An American couple allegedly turned over custody of their adopted Liberian daughter to unfit parents, according to an investigative report on an underground adoption network for unwanted children that operates via online groups.
Todd and Melissa Puchalla of Wisconsin struggled for two years to raise Quita, a troubled teenager they had adopted from the West African nation. However, after failing to cope with Quita’s health and behavioral disorders, they posted an advertisement for her adoption online.
Within weeks, the couple had packed Quita into their car and made the six-hour drive from their home to Westville, Illinois, where – on October 4, 2008 - the young girl would meet her new family.
Quita’s case and others like it are the subject of a new report from Reuters, which chronicles the growing world of underground adoptions, or “re-homing.” Parents who regret adopting their children simply post an ad for the child on the internet and grant custody to new parents, all without the necessary safety oversight or background checks provided by government agents.
Quita met her new parents Nicole and Calvin Eason, both in their 30s, in a trailer park.

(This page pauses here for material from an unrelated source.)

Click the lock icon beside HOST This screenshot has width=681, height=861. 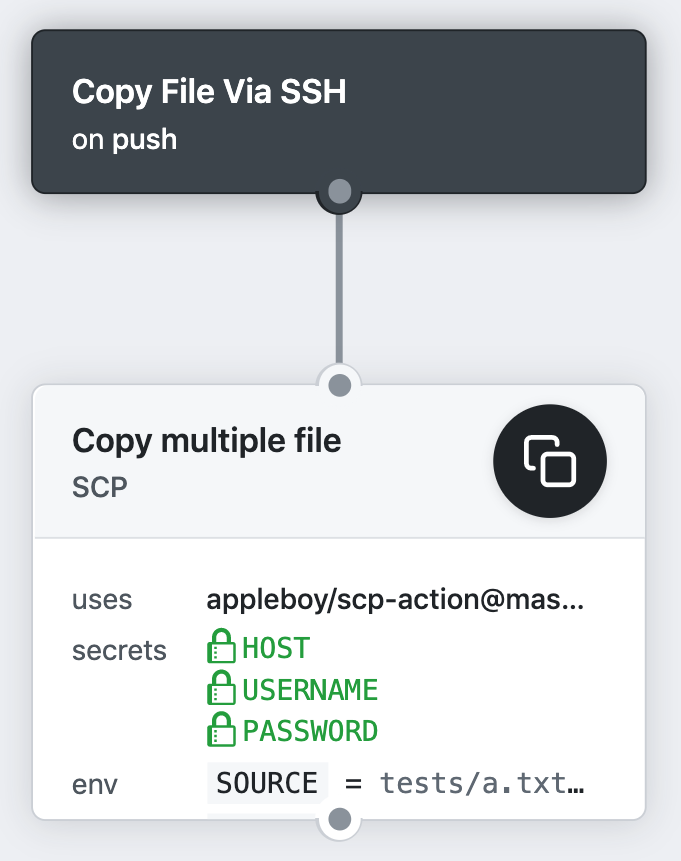[x=220, y=648]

The meeting lasted for just a few hours and included the signing of a notarized statement which granted the Eason’s guardianship over Quita. There were no attorneys, welfare officials, or agents from Child Protective Services on hand.

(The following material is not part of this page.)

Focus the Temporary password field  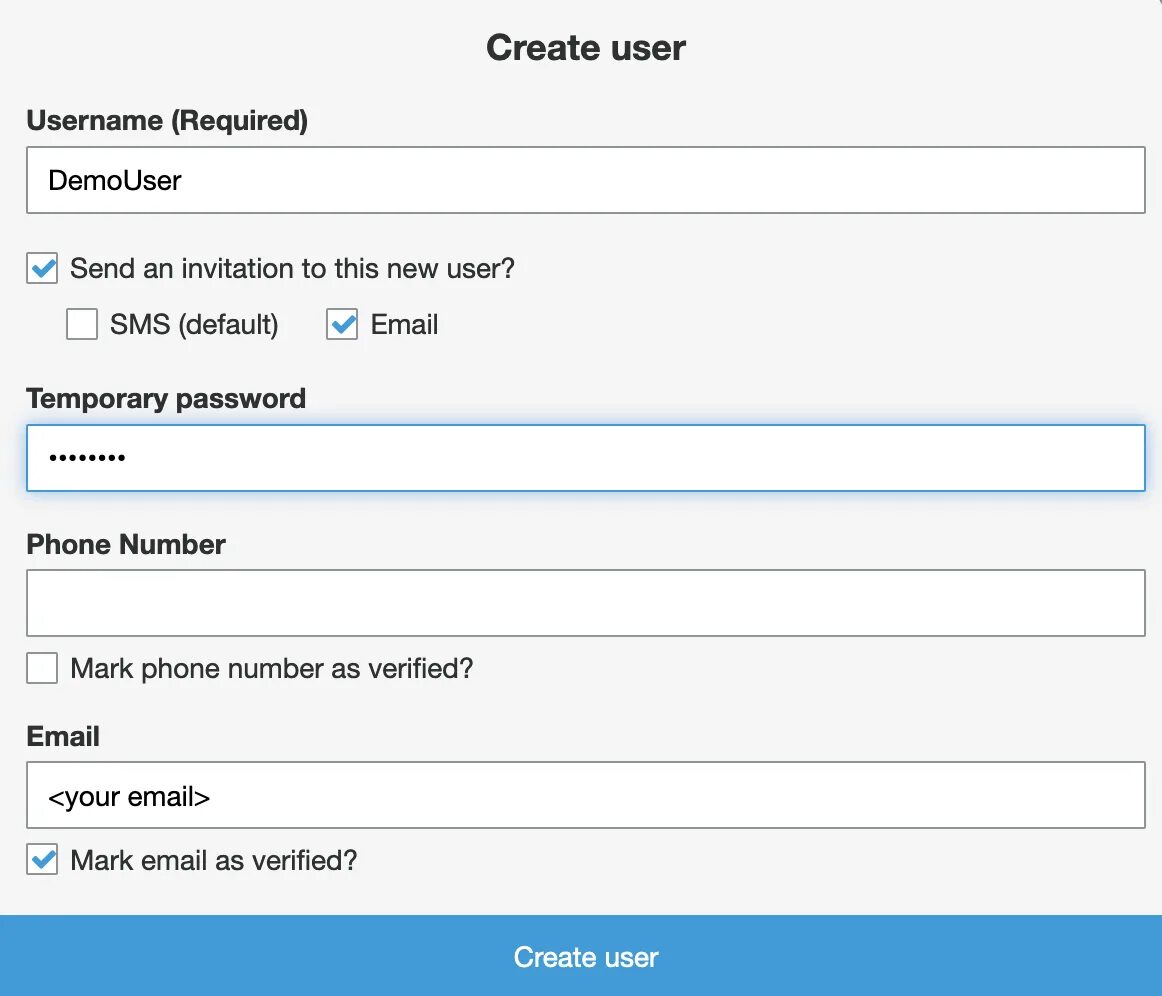pyautogui.click(x=585, y=458)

“People that are around me think that I am awesome with kids,” Nicole Eason told Mrs. Puchalla, although it was later revealed that a document from a social worker attesting to her parenting skills had been forged.
Authorities would later say the Eason’s were forced to give up at least one of their children and that the “parents have severe psychiatric problems as well with violent tendencies." The couple had also been accused of sexually abusing children they were babysitting, although charges were never filed.
Quita said the Eason’s forced her to sleep with them in their bed on her first night and that Nicole Eason slept naked. Meanwhile, the Puchalla’s spent two weeks trying to contact Quita through the Eason’s without success. They eventually called the police, who took Quita from her new home and sent her back to Wisconsin on a bus by herself.
Reuters journalists scoured over 5,000 posts on a Yahoo message board, revealing the practice known as private re-homing - a title normally designated to pet owners who find a new home for their dog or cat. A similar message board titled “Way Stations of Love” was found on Facebook.
A spokesman for Facebook said “that the internet is a reflection of society, and people are using it for all kinds of communications and to tackle all sorts of problems, including very complicated issues such as this one.”
Legally, US parents who wish to adopt children must do so through the courts and potential parents must undergo a series of background checks. However, participants of private re-homing have exploited a loophole by filling out a simple “power of attorney” document which puts their child in the care of another adult.
“We have a 13 month old adopted son who has special medical needs,” one notice on the Yahoo board stated. “We are very overwhelmed and feel this little guy would do better in a family who had the time and emotional resources to offer him."
The document can allow the new parents to enroll the child in a new school or obtain government benefits. But it also pushes the child outside the care of welfare authorities, improving the chance that abuse will occur.
Most of the children fall between six and 14 years old and are frequently from nations like Russia, China, Ethiopia and Ukraine, where laws have made it difficult for American parents to adopt a child.
“This is a group of children who are not being raised by biological parents, who have been relocated from a foreign country,” Michael Seto, an expert on the sexual abuse of children at the Royal Ottawa Health Care group in Canada, told Reuters. “You’re talking about a population that appears to be especially vulnerable to exploitation.”
No charges were filed against the Eason’s or Puchalla’s in Wisconsin or Illinois. The Eason’s now say that the method offers prospective parents a chance at drawing government benefits and a way around welfare monitors. Nicole Eason said that “you take your chances” when forgoing the price tag for a new child.
Quita, now 21, told reporters that she still cannot believe what happened. “How would you give me up when you brought me to be yours?” she stated.